Later that night, Norm starts a conversation while playing with his new matchbox set. “People are robbing banks somewhere in the world right now arent they mommy?” Well yes buddy, but people are helping people out there too. You need to remember that. Are you still feeling freaked out about today buddy, or are things ok for you? “Well…Im just feeling a little little bit freaked out still. (Not a lot of little bit, a little little bit)But thats ok. Because its a sad day and we got to be quiet.” It is a sad day buddy. We talk about all the people that helped out in the aftermath and talked about heroes until he interjects accusingly. “Mommy, how come you never told me about this day before?” (allowing myself a mental burst of derisive laughter) Well buddy its a very hard thing that happened and its hard to understand and we wanted to wait til you were a little older. Soon after, in the kitchen “I think we should make a cake for the people that died mommy. You know, because its such a sad day” Hmmm…cakes are always a nice expression of the hopeless void of an illogical and unjust universe. Why not? “Oh never mind mommy. Lets make the cake another day. Sponge Bob is on” Almost immediately afterward, in an alarmed yet sort of calm tone “Mom, I just felt grammy’s spirit. Can we talk to her?” Sure buddy. “Um Grammy? I miss you a very lot. And Um well…Im a little bit scared right now so maybe you could go away for a little bit. But um…you dont have to. You can stay because Im glad you are here”. He looks at me for reassurance. I just say “we miss you grammy and we love you and you would be very proud of norm because he is a wonderful little boy”. Back to sponge bob. He is a little clingier tonight than usual but so far its ok.

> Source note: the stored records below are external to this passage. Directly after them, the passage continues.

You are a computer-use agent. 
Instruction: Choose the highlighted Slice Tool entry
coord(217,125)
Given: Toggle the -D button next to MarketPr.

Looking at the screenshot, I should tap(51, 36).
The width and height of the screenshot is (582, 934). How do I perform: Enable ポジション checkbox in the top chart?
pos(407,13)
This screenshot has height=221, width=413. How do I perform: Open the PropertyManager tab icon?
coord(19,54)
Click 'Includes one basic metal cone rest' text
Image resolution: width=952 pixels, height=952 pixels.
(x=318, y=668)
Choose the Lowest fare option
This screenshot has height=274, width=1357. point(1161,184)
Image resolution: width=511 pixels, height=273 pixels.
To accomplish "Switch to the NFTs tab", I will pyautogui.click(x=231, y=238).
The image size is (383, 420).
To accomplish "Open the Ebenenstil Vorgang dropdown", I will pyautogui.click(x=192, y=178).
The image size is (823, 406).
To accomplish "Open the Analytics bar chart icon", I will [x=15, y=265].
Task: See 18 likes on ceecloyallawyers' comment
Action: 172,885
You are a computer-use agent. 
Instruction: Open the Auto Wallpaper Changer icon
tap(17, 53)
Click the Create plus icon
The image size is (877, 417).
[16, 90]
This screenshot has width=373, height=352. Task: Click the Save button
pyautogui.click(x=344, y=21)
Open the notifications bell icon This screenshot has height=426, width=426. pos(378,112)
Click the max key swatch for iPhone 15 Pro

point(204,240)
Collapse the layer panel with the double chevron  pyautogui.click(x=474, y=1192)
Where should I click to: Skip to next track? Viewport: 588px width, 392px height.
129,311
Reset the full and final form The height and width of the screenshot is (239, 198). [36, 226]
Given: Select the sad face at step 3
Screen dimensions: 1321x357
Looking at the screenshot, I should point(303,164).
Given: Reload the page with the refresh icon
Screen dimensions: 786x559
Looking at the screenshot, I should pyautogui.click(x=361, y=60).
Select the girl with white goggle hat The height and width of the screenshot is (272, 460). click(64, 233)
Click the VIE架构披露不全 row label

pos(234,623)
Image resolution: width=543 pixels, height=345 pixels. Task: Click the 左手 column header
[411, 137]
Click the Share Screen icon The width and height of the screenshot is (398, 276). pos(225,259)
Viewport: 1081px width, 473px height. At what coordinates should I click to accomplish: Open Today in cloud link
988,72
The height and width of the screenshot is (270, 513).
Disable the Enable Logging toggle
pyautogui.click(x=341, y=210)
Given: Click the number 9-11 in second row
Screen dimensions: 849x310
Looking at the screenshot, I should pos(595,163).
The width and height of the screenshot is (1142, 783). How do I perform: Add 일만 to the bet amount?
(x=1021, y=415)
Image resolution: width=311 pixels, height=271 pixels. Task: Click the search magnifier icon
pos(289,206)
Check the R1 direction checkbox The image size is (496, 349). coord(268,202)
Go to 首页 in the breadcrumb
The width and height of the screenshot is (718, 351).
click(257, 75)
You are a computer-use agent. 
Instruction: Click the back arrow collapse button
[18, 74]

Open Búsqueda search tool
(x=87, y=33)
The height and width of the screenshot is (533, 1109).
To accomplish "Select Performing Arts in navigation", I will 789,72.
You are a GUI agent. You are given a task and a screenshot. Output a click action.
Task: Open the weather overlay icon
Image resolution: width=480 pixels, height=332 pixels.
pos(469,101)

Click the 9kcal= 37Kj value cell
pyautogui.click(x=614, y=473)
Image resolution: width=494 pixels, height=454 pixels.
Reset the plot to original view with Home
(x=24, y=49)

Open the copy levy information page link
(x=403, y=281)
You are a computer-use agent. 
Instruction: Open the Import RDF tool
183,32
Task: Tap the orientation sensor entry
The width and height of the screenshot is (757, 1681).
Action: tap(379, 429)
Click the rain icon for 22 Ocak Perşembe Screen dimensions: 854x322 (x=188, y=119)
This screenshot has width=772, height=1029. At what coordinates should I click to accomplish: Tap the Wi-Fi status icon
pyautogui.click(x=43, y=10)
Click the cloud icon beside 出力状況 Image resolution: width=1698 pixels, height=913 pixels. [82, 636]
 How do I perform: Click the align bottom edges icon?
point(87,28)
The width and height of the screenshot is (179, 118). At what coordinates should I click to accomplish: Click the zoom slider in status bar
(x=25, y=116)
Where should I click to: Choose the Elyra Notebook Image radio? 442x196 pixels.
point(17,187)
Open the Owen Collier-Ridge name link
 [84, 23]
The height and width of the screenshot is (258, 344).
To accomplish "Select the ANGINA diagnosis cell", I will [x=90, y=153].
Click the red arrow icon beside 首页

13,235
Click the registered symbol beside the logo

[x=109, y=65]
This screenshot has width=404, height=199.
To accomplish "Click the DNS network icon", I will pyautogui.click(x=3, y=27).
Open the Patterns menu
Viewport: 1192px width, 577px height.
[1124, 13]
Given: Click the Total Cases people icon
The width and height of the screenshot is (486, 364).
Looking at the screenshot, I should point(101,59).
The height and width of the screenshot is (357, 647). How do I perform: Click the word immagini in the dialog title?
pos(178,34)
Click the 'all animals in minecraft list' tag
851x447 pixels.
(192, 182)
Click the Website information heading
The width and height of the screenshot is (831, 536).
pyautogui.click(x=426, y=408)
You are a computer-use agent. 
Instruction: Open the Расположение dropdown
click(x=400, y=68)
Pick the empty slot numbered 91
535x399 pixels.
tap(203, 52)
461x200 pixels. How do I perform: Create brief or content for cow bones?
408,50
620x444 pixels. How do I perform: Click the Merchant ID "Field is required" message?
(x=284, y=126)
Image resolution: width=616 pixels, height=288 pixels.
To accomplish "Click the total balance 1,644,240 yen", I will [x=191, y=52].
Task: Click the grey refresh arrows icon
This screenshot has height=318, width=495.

My bottom line? Im a little pissed that my five year old who is afraid of monsters and “bloody mary” and the goosebumps commercial on cartoon network is now pondering something vast and horrible. Im unsure because I dont know if this is exactly vast and horrible for him and I dont want to make it more so. Im guilty because I should have prepared him regardless. I knew the day was coming. Im wondering if I should prep the teachers for possible death talk tomorrow. Strangely, nothing like this occurred in any of the schools I worked in today.
Thanks for letting me process friends.